## Extract provided
◆ ◆ ◆ ◆ ◆

CHAP. VII.--RARITY THE ONLY CAUSE WHICH MAKES SUCH THINGS VALUABLE.
It is only from their rarity and outlandishness that all these things
possess their grace; in short, within their own native limits they are not
held of so high worth. Abundance is always contumelious toward itself.
There are some barbarians with whom, because gold is indigenous and
plentiful, it is customary to keep (the criminals) in their convict
establishments chained with gold, and to lade the wicked with riches--the
more guilty, the more wealthy. At last there has really been found a way to
prevent even gold from being loved! We have also seen at Rome the nobility
of gems blushing in the presence of our matrons at the contemptuous usage
of the Parthians and Medes, and the rest of their own fellow-countrymen,
only that (their gems) are not generally worn with a view to ostentation.
Emeralds(3) lurk in their belts; and the sword (that hangs) below their
bosom alone is witness to the cylindrical stones that decorate its hilt;
and the massive single pearls on their boots are fain to get lifted out of
the mud! In short, they carry nothing so richly gemmed as that which ought
not to be gemmed if it is (either) not conspicuous, or else is conspicuous
only that it may be shown to be also neglected.
CHAP. VIII.--THE SAME RULE HOLDS WITH REGARD TO COLOURS. GOD'S CREATURES
GENERALLY NOT TO BE USED, EXCEPT FOR THE PURPOSES TO WHICH HE HAS APPOINTED
THEM.
Similarly, too, do even the servants(4) of those barbarians cause the
glory to fade from the colours of our garments (by wearing the like); nay,
even their party-walls use slightingly, to supply the place of painting,
the Tyrian and the violet-coloured and the grand royal hangings, which you
laboriously undo and metamorphose. Purple with them is more paltry than red
ochre; (and justly,) for what legitimate honour can garments derive from
adulteration with illegitimate colours? That which He Himself has not
produced is not pleasing to God, unless He was unable to order sheep to be
born with purple and sky-blue fleeces! If He was able, then plainly He was
unwilling: what God willed not, of course ought not to be fashioned. Those
things, then, are not the best by nature which are not from God, the Author
of nature. Thus they are understood to be from the devil, from the
corrupter of nature: for there is no other whose they can be, if they are
not God's; because what are not God's must necessarily be His rival's.(5)
But, beside the devil and his angels, other rival of God there is none.
Again, if the material substances are of God, it does not immediately
follow that such ways of enjoying them among men (are so too). It is matter
for inquiry not only whence come conchs,(6) but what sphere of
embellishment is assigned them, and where it is that they exhibit their
beauty. For all those profane pleasures of worldly(7) shows--as we have
already published a volume of their own about them(8)--(ay, and) even
idolatry itself, derive their material causes from the creatures(9) of God.

◆ ◆ ◆ ◆ ◆

## Provided material
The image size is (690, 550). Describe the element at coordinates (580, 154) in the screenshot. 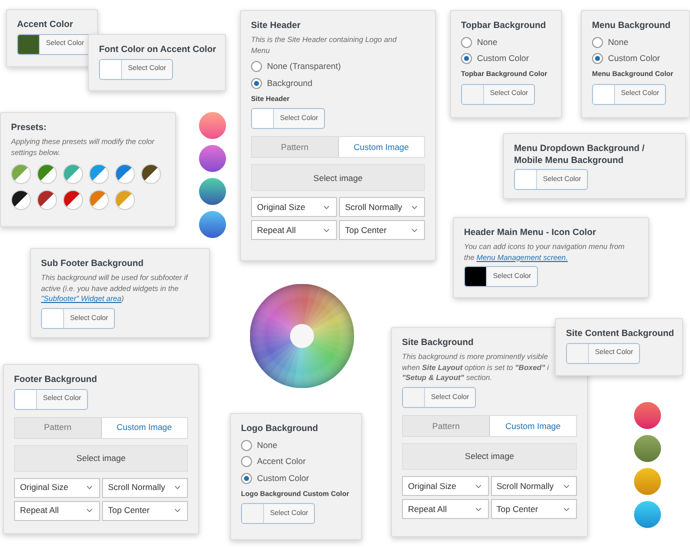

I see `card-title: Menu Dropdown Background / Mobile Menu Background` at that location.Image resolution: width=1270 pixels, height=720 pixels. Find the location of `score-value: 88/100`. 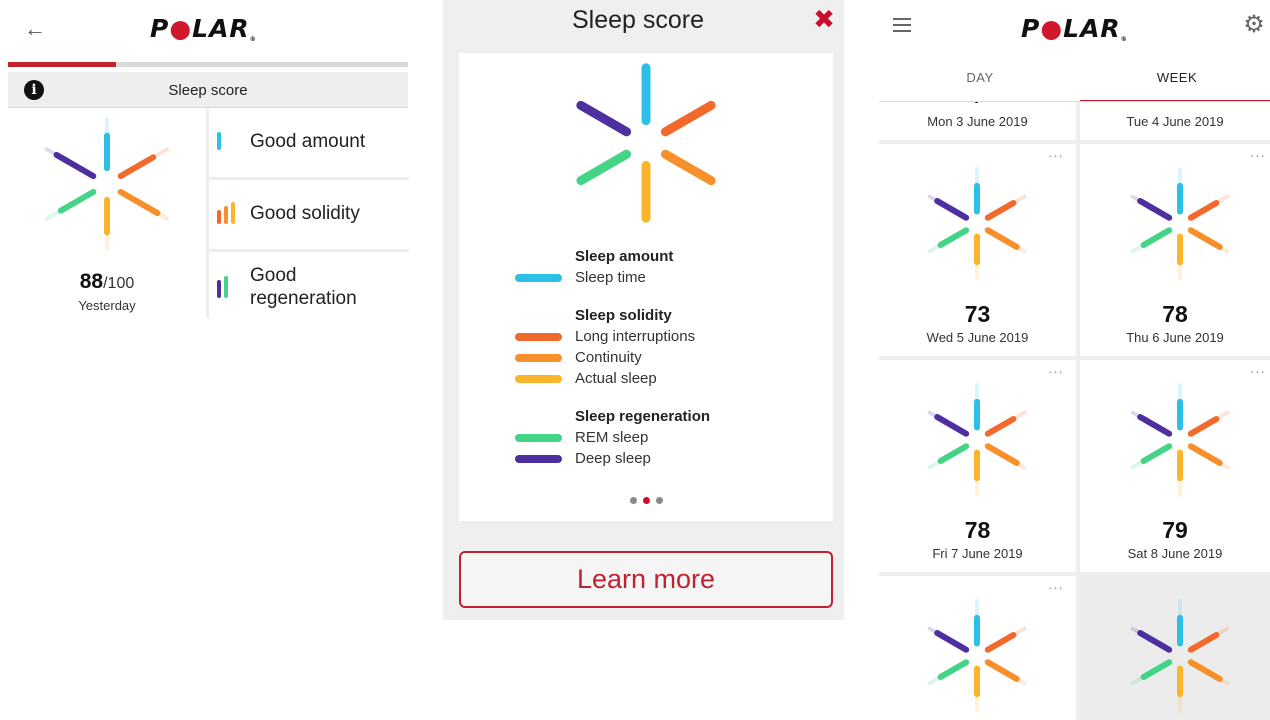

score-value: 88/100 is located at coordinates (107, 282).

◆ ◆ ◆ ◆ ◆

## Task to carry out
Summarize the extract above on rarity and colors in three sentences.

## Your solution
Gold and gems are valued only because they are rare, since where they are plentiful they are not held in high worth; some barbarians with abundant gold even chain their criminals with it. Parthians and Medes treat gems with contempt, hiding emeralds in their belts, setting stones on sword hilts, and putting large pearls on their boots in the mud. The same holds for colors: barbarian servants and walls use purple and royal hangings slightingly, dyes that God did not produce are said to come from the devil, and even materials made by God do not make every human way of enjoying them acceptable.